WHAT IS BEING ASKED » Would you please transcribe, exactly as written, the lines of the entries below starting at the one that holds "Click the Submit" and ending at the one that holds "Click the Brother", both included?

DATASET »

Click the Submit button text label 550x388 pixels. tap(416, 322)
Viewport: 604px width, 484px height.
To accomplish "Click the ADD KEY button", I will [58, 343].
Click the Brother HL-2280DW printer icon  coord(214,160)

==

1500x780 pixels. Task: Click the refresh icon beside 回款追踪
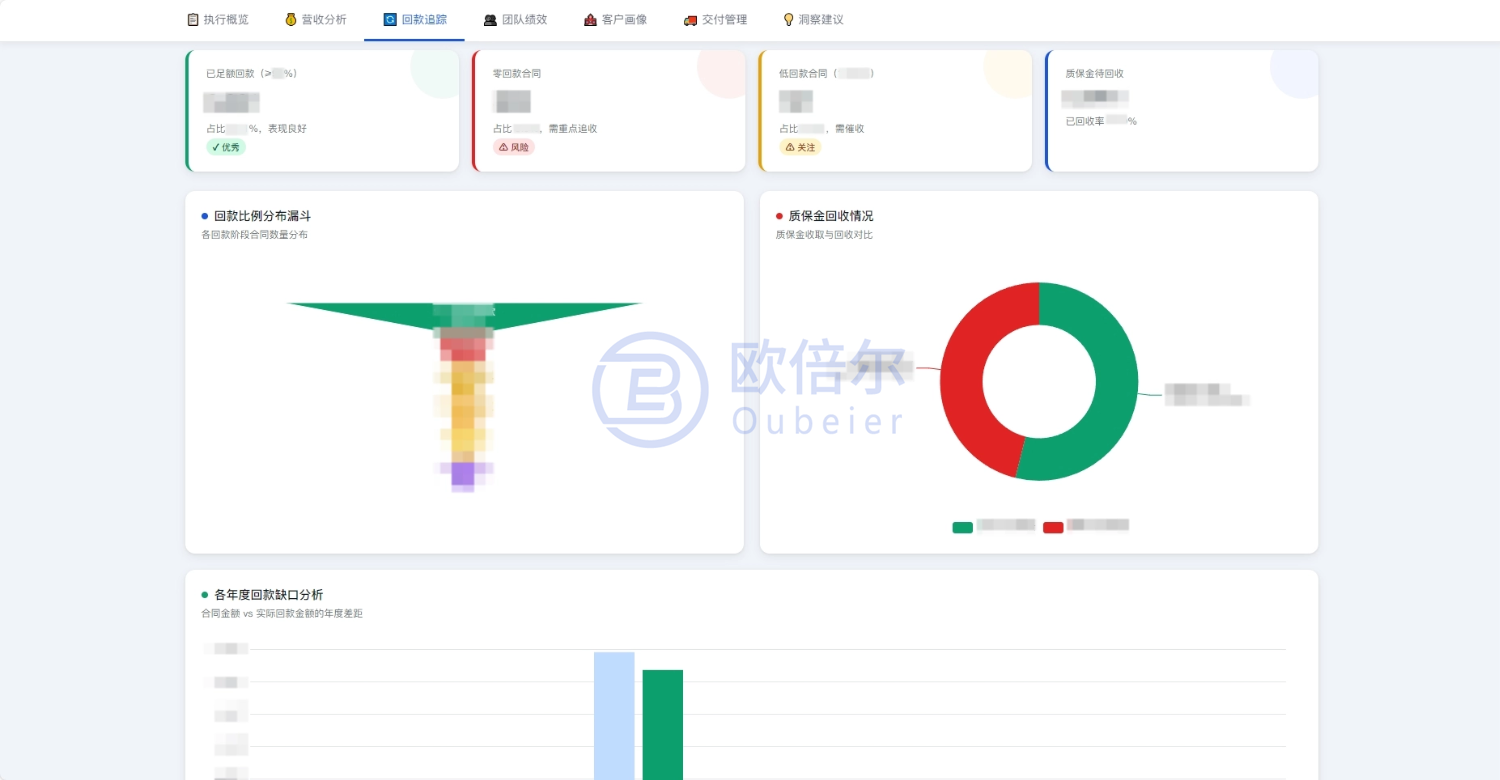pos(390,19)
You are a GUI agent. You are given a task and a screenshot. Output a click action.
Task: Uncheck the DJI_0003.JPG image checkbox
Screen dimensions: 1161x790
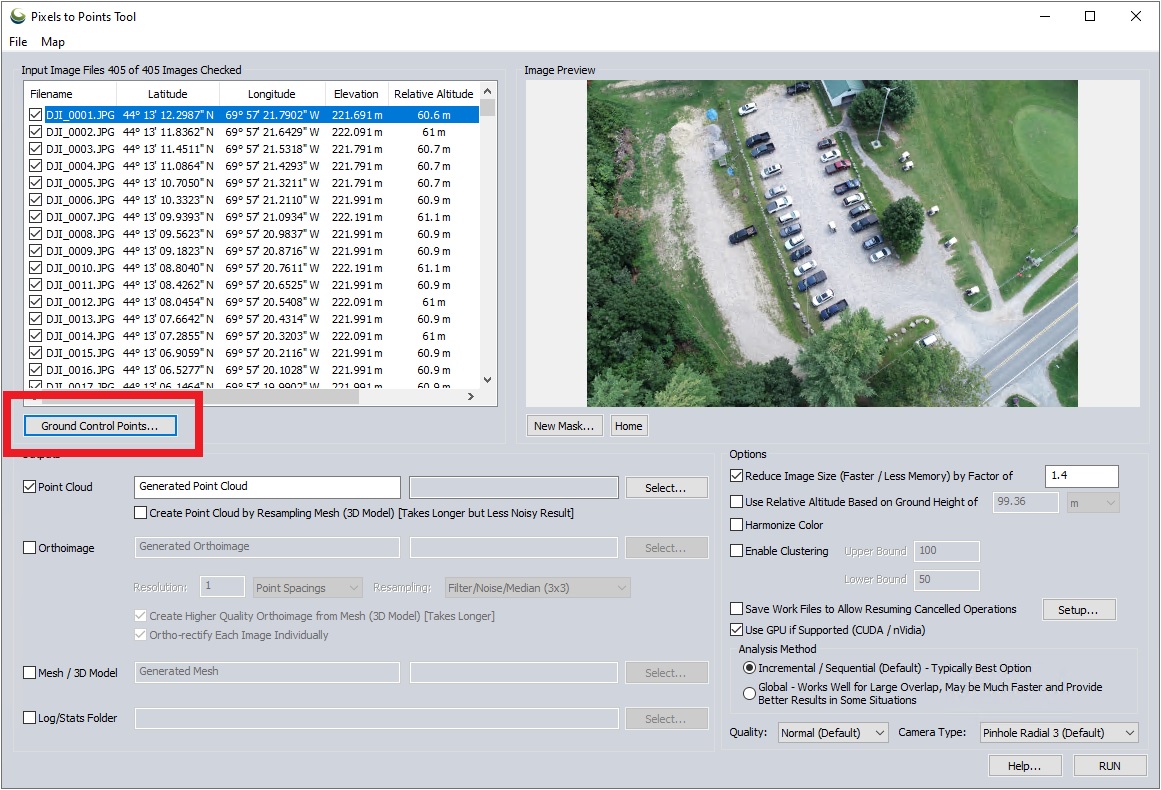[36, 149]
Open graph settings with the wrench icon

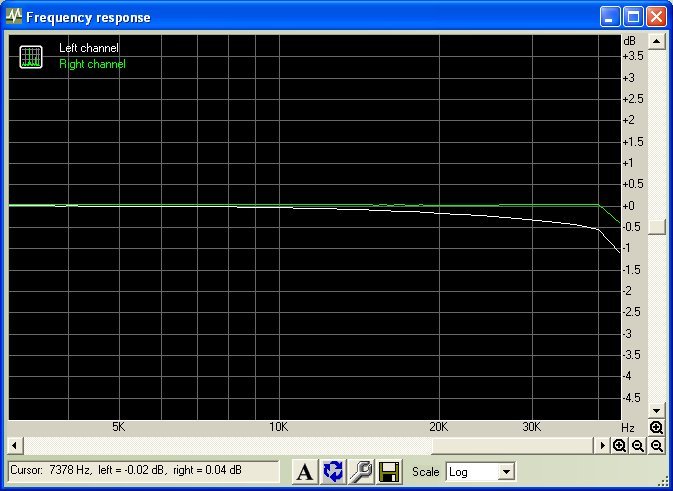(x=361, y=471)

SOLUTION TO THE EXERCISE »
Click the Submit button text label 550x388 pixels. tap(416, 322)
Viewport: 604px width, 484px height.
To accomplish "Click the ADD KEY button", I will [58, 343].
Click the Brother HL-2280DW printer icon  coord(214,160)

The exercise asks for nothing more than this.